Royaume-Uni: des chiffres qui favorisent un relèvement des taux
La semaine dernière, le dernier rapport économique détaillé du Royaume-Uni était rien moins qu’impressionnant. En octobre, l’inflation britannique s’est accélérée de 1,1% en glissement mensuel pour atteindre 4,2% sur une base annuelle. La dernière fois que les prix ont augmenté du double de l’objectif de la Banque d’Angleterre remonte à tout juste moins de 10 ans. L’inflation de base est également en hausse: à 3,4% en glissement annuel, elle retrouve ainsi le rythme qu’elle présentait il y a une décennie.
Passons au consommateur britannique. Le mois dernier, il s’est montré généreusement dépensier: le commerce de détail a entamé le quatrième trimestre en force, avec une hausse du chiffre d’affaires de 0,8% en glissement mensuel. En excluant le carburant automobile, ce pourcentage atteint même 1,6%. Cependant, la forte inflation fausse l’image, car les ventes au détail sont une série nominale. Mais même en corrigeant de ces effets de prix, la hausse s’élève toujours à 0,9% en glissement mensuel pour la série la plus restreinte. Après quelques mois de pessimisme, le Royaume-Uni connaît un regain de confiance (indicateur GfK de -18 à -14). La vigueur du marché de l’emploi est certainement en cause: en juillet-septembre, l’emploi a progressé de 247 000 unités et le taux de chômage a atteint un nouveau plancher post-pandémique de 4,3%. Mieux encore, les chiffres du mois d’octobre reflètent une vigueur persistante. Les demandes d’allocations de chômage ont encore diminué (de 15 000 unités). Le rapport sur l’emploi “officieux” publié par le service des impôts britannique fait état d’une croissance de l’emploi de 160 000 unités en octobre. Étant donné que les mesures de soutien des pouvoirs publics ont été supprimées depuis septembre, c’est très encourageant.
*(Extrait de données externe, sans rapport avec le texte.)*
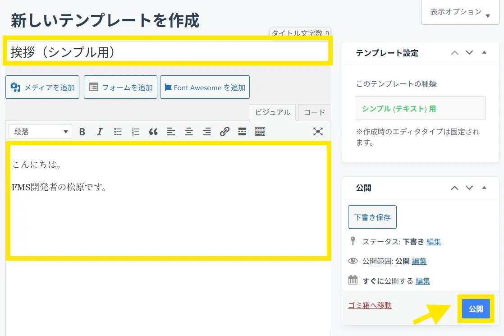Viewport: 504px width, 336px height.
Task: Apply blockquote formatting
Action: pyautogui.click(x=153, y=132)
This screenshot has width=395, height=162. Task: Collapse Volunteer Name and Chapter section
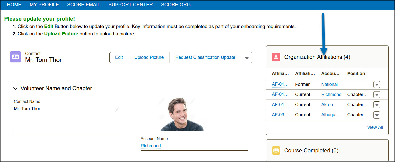tap(15, 88)

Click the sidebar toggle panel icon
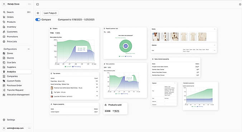38,4
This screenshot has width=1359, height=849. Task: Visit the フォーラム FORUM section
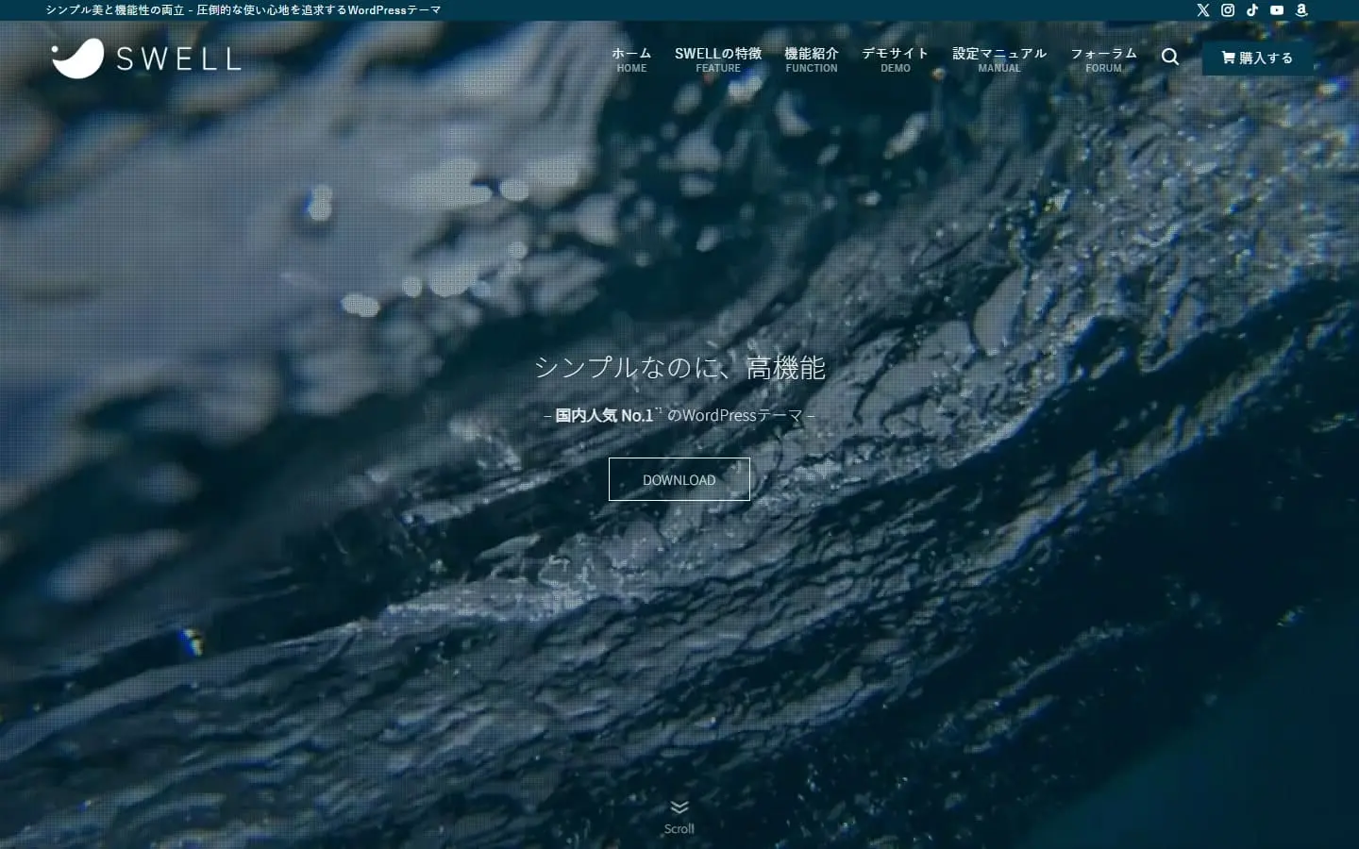(x=1102, y=58)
La Banque d’Angleterre ne peut que se réjouir de cette évolution. La crainte de ce qui arriverait quand on retirerait le filet de sécurité du marché du travail était pour ainsi dire la seule raison pour laquelle le comité de politique n’a pas relevé ses taux début novembre. Outre les titres respectifs d’économiste en chef et gouverneur de la BoE, Pill et surtout Bailey ont ainsi endossé ceux de principaux contradicteurs, car ils laissaient clairement entendre autre chose à l’approche de cette réunion. Finalement, les chiffres vigoureux ne les ont pas empêchés de rendre un nouvel avis vis-à-vis du marché, en changeant tous deux leur fusil d’épaule. Selon Pill, l’issue de la réunion de politique monétaire du mois prochain n’est certainement pas courue d’avance. C’est une lame à double tranchant: le ralentissement de la croissance a partie liée avec une forte inflation, principalement issue du côté de l’offre. Il a ajouté qu’il n’existait pas de solution rapide (lisons entre les lignes: un relèvement des taux) pour lutter contre ce type d’inflation. Lors d’une interview le week-end dernier, Bailey a repris le discours de Pill.
Quant aux marchés, ils accordent peu de crédit à la communication des numéros un et deux de la Banque d’Angleterre et sur ce point, nous ne leur donnons pas tort. Le marché monétaire britannique tient toujours compte de la date du 16 décembre pour marquer le début d’un cycle de resserrement (+10 points de base). De fait, à supposer que le rapport sur le marché de l’emploi attendu le mois prochain (14 décembre) ne déçoive pas, c’est une quasi-certitude. Reste à savoir si la livre sterling s’appréciera encore à court terme: depuis quelques jours, le cours EUR/GBP fluctue autour de 0,84, la dernière étape avant un retour au plancher pluriannuel pré-pandémique situé entre 0,825 et 0,83. Mais pour l’instant, les investisseurs de la livre peuvent compter sur une période de marasme pour l’euro – avec les compliments de la BCE.